I’m trying to get back in the swing of things writing wise. I haven’t written a poem since…well the last one that was posted here (and one that I should be working on for the past month). I had the thought of finding writing prompts online last night, so I tweeted a bit to see if anyone knew of a good place for that. There haven’t been many responses as of yet, but I’m hoping some poems might take notice and give advice
I did a random google search this morning and found this site http://ofkells.blogspot.com/2008/04/30-writing-prompts-for-national-poetry.html I figured, what can it hurt? So I looked at the first few and decided to start with prompt number two “Quickly pick out 12 words from the titles of books on a nearby bookshelf. Use them in a poem.” This is somewhat what I had in mind. A simple, yet fun, exercise to get the creative juices flowing. Not much thought needs to go into things like this and something funny might happen in the end…like I might write a great poem that I want to add to my collection.

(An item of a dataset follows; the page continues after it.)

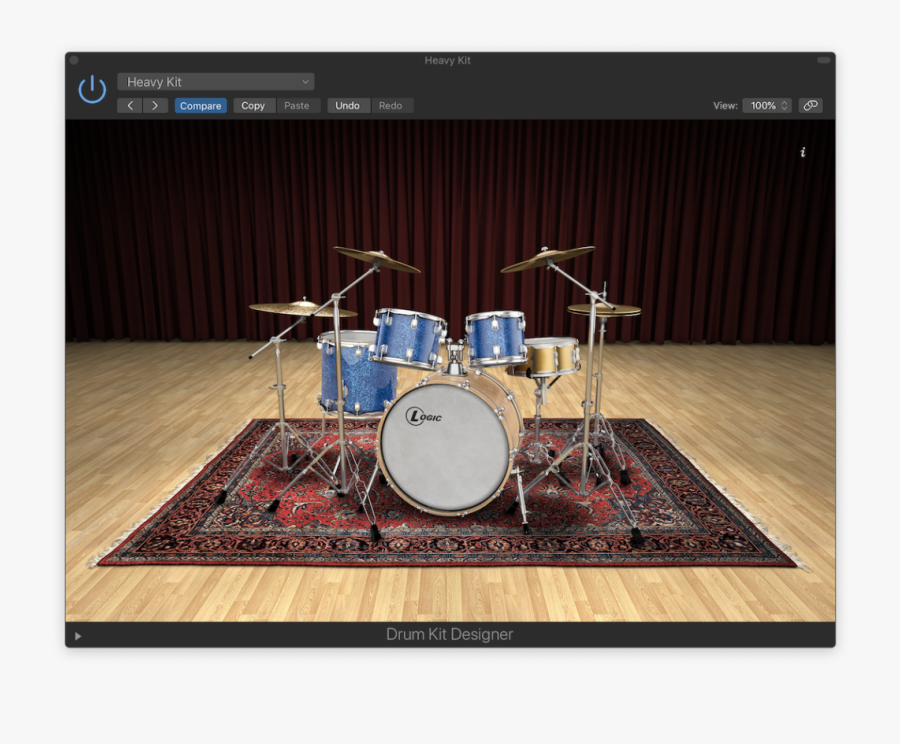Select the gold snare drum
The width and height of the screenshot is (900, 744).
tap(552, 356)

Well what I came up with this exercise is not likely to end up in my collection but you can see it here. If you need some encouragement, it’s about zombies.
__________
Little George and His Dogs
Little George is safe.
He is living with his dogs
in a small house.
He has security.
It’s a tight squeeze
but it’s not unbearable.
He can’t pass judgment
on his living quarters.
It’s better than
venturing outside.
He would end up dead
in a fight against
the zombies.
_________
Books used (sitting next to me on my desk, almost staring me in the face):
Puerto Vallarta Squeeze (Robert James Waller)
Fight Club (Chuck Palahniuk)
Safe Haven (Nicholas Sparks)
What The Living Do (Marie Howe)
Bad Dogs Have More Fun (John Grogan)
How The Dead Live (Will Self)
The Unbearable Lightness of Being (Milan Kundera)

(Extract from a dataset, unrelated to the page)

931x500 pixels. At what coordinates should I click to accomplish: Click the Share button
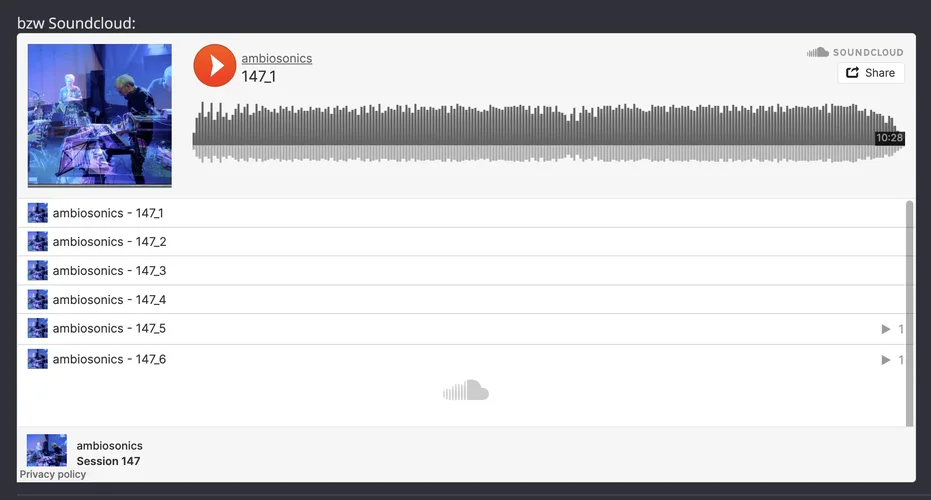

You Shall Never Know Security (J.R. Hamantaschen)
A Big Little Life (Dean Koontz)
George & Sam (Charlotte Moore)
The 9th Judgement (James Patterson)
Pride and Prejudice and Zombies (Seth Grahame-Smith…and Jane Austen if you want to count her)
note: The word “house” could be said to have been taken from “Darkhouse” (by Karina Halle), because it was also sitting in this pile. Even though the title is one word and not “Dark House” you can count if it you’d like. It would mean I pulled 13 words (14 if you count the repeat of “living”) but I don’t think it broke the rules. There were a few other books in the pile that I didn’t end up using…yes my stack is that big.